Байрону показалось, что его со всей силы ударили под дых, он даже за живот схватился. И даже, кажется, пошатнулся. Перед глазами у него точно в свете молнии мелькнула его собственная рука, которой он возбужденно размахивал у матери перед носом, пытаясь объяснить, что собственными глазами видел, как секундная стрелка на его наручных часах сдвинулась на две секунды назад. Именно в это мгновение их машина и вильнула влево[61].
И тут оба услышали, что воздух в саду и на лужайке буквально звенит от криков. Фигуры в черном рыскали по всему саду, все звали Джеймса. А Байрона никто не звал. И, услышав эти крики, он впервые понял, что в его отношениях с Джеймсом произошел некий сдвиг, что-то сломалось в них, и починить поломку уже невозможно.
Он тихо сказал:
– Тебя же мать ищет. Бросил бы ты эту ветку и шел к ней.
Джеймс послушался. Но опустил ветку в грязь так бережно, словно это было чье-то тело. Потом с силой вытер лицо рукавом и двинулся к берегу, где стоял и ждал его Байрон. Байрон протянул ему свой носовой платок, но Джеймс платок не взял и, стараясь не поднимать глаз, сказал:
– Больше мы с тобой видеться не будем. У меня со здоровьем неважно. Даже школу придется сменить. – Он гулко сглотнул.
– А как же колледж?
– Приходится думать о моем будущем, – сказал Джеймс, но Байрону все сильней казалось, что это говорит кто-то другой. – А этот колледж – далеко не самое лучшее для меня место.
Байрон хотел задать ему еще несколько вопросов, но вдруг почувствовал, что в левый карман скользнула, слегка оттянув его, какая-то тяжелая вещь.
– Это тебе, – сказал Джеймс.
И, сунув руку в карман, Байрон ощутил под пальцами что-то гладкое и увесистое, но времени, чтобы посмотреть, у него не хватило, потому что Джеймс вдруг бросился бежать. На берег, ставший после осушения пруда довольно высоким, он вскарабкался почти на четвереньках, цепляясь руками за длинную траву. Иногда трава обрывалась, и он чуть не падал навзничь, но продолжал упорно карабкаться вверх. Потом чуть ли не кубарем перевалился через ограду и помчался через луг к дому.

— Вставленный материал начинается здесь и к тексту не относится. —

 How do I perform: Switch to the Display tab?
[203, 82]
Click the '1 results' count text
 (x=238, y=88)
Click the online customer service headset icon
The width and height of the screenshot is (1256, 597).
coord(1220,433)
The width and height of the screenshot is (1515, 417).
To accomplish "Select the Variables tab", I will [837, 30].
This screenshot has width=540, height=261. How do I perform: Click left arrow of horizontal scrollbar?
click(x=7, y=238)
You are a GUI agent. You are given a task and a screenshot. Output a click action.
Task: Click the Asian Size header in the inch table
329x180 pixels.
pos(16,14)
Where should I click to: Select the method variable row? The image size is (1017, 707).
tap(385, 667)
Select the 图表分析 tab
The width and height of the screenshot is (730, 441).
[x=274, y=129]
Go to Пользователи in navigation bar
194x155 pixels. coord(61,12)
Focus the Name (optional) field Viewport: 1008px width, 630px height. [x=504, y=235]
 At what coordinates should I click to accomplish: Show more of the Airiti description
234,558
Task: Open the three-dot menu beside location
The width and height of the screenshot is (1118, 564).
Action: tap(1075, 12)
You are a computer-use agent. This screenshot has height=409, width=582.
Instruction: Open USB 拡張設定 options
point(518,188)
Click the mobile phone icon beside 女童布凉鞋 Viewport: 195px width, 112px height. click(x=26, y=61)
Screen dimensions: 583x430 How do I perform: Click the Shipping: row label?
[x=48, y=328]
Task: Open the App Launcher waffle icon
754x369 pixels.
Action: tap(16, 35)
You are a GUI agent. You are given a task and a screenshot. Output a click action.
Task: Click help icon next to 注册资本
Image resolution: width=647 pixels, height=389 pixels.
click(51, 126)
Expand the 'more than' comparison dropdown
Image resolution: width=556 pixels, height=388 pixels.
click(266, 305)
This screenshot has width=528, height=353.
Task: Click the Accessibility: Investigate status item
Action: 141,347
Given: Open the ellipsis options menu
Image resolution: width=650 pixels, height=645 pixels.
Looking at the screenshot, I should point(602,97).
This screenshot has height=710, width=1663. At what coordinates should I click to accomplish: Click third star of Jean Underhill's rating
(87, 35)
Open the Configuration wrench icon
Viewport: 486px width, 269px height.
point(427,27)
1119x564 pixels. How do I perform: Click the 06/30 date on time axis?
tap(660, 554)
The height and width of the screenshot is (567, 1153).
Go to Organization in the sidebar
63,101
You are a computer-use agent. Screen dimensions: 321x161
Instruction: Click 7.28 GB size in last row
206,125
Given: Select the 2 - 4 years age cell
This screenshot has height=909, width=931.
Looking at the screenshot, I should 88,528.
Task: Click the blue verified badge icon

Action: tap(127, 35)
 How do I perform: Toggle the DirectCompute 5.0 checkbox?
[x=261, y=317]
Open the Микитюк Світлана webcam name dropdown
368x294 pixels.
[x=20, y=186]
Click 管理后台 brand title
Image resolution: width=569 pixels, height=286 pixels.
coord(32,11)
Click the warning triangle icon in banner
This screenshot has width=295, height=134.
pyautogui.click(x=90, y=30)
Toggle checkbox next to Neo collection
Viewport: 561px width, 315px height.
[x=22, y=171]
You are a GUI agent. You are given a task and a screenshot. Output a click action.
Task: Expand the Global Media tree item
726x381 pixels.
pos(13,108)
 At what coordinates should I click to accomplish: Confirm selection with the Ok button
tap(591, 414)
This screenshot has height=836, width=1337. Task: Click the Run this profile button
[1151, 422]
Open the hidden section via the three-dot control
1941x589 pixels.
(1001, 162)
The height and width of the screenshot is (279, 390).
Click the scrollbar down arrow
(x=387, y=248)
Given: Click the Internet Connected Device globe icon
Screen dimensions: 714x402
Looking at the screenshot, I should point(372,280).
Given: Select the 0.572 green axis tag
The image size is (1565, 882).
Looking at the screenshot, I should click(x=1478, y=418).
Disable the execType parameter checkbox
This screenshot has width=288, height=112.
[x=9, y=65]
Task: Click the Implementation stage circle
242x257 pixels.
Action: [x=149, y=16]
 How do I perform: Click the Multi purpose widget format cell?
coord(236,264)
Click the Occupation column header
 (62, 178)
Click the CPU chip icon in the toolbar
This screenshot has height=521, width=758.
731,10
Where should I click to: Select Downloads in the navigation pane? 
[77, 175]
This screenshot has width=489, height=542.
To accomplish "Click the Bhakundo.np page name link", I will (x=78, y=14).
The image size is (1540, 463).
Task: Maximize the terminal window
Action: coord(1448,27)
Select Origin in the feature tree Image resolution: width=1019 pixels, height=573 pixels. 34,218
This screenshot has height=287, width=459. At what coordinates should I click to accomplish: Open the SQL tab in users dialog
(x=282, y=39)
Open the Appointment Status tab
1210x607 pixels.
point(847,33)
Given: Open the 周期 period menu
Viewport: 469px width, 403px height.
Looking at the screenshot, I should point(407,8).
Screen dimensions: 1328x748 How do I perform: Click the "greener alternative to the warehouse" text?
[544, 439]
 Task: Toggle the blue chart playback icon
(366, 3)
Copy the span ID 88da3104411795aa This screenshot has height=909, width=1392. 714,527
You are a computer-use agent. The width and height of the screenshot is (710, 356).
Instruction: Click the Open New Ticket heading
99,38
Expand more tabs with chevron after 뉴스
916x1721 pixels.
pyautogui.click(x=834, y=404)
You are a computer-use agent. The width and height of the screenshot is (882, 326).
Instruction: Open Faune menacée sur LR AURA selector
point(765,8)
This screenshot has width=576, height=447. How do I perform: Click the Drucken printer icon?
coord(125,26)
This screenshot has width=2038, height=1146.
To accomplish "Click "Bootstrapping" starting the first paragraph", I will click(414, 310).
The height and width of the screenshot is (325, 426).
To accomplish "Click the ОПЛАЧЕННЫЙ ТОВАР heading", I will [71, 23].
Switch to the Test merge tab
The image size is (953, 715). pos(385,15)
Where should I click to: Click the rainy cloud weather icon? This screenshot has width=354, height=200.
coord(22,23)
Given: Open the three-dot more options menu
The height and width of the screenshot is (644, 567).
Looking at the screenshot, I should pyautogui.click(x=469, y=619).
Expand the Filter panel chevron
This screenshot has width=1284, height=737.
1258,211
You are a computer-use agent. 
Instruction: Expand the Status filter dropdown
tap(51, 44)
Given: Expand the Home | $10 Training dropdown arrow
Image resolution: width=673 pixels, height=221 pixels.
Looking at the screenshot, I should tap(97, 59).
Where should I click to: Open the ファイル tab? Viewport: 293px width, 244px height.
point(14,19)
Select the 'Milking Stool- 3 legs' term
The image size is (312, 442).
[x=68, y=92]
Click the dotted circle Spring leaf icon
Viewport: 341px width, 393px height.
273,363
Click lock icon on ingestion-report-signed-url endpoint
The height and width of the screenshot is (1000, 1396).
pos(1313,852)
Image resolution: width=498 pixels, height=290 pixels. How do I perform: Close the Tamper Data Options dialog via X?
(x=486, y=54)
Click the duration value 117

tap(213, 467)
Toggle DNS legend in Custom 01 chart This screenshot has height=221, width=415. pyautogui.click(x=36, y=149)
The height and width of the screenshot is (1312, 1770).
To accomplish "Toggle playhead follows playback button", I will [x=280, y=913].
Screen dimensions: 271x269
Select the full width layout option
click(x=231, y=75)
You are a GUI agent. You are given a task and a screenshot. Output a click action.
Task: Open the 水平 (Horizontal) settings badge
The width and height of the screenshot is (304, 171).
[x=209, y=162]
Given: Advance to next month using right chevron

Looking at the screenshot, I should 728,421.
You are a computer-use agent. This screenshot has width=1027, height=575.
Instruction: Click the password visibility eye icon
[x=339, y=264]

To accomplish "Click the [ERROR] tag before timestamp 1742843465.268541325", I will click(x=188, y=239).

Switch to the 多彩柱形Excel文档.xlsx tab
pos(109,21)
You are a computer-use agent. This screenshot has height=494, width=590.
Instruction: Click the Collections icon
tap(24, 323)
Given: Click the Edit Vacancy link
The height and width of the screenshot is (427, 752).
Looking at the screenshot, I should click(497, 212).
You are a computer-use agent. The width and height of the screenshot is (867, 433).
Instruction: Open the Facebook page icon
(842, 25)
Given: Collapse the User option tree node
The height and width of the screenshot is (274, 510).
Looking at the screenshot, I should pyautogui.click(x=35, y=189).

Байрон смотрел ему вслед. Перепачканный глиной и илом пиджак Джеймса съехал у него с плеча, казалось, трава цепляется ему за ноги, пытаясь его разуть, и он несколько раз он споткнулся и чуть не упал. Джеймс убегал от Байрона все дальше и дальше и, наконец, нырнул в калитку. Возле дома стояла группа взрослых, и Андреа тут же бросилась сыну навстречу, схватила его за плечи и отвела в сторонку. Мистер Лоу уже завел машину, и Андреа сунула Джеймса на заднее сиденье, с силой захлопнув дверцу, словно опасалась, что с ним случится очередная истерика.
Байрон понимал, что друг его покидает, и, пытаясь остановить то, что столь неумолимо на них надвигалось, стремглав взлетел вверх по склону и перемахнул через ограду. Похоже, при этом он сильно ударился головой, а может, и в крапиву угодил, потому что вдруг почувствовал, что ноги нестерпимо зудят, а в висках бьется острая боль. Он мчался, путаясь в густой траве, прямо через луг, рассчитывая перехватить машину мистера Лоу, неторопливо движущуюся по дорожке. «Джеймс! Джеймс!» – задыхаясь, кричал он, и от каждого крика в груди у него жгло так, словно там была кровавая рана. Но Байрон и не думал останавливаться. Настежь распахнув калитку, он стрелой пролетел через сад, срезая углы, и выбежал на гравиевую дорожку. Мелкие камешки больно били по ногам. Время от времени Байрон налетал на нижние ветви буков, росших вдоль дорожки и еще покрытых листвой, голова у него кружилась все сильнее. Машина родителей Джеймса уже почти выехала на шоссе. «Джеймс! Джеймс!» – кричал Байрон, он еще мог различить на заднем сиденье силуэт своего друга и рядом с ним – крупную фигуру Андреа Лоу. Но даже если они его и услышали, ход автомобиль так и не замедлил. А Джеймс так и не оглянулся. Потом автомобиль свернул с подъездной дорожки и вскоре исчез.
И в это мгновение, когда его чувства достигли точки кипения, когда отчаяние могло, казалось, поглотить его целиком, утопить его в себе, как в болоте, Байрон вдруг понял, что больше совсем ничего не чувствует и внутри у него абсолютно пусто.